## START Entries provided

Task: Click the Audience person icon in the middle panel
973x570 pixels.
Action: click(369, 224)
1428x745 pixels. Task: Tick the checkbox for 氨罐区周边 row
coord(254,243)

## END Entries provided

## Description of the task
Which lines of the items above contain the string "pixels"? Pull out each one and copy it in full.

## Solved problem
973x570 pixels.
1428x745 pixels. Task: Tick the checkbox for 氨罐区周边 row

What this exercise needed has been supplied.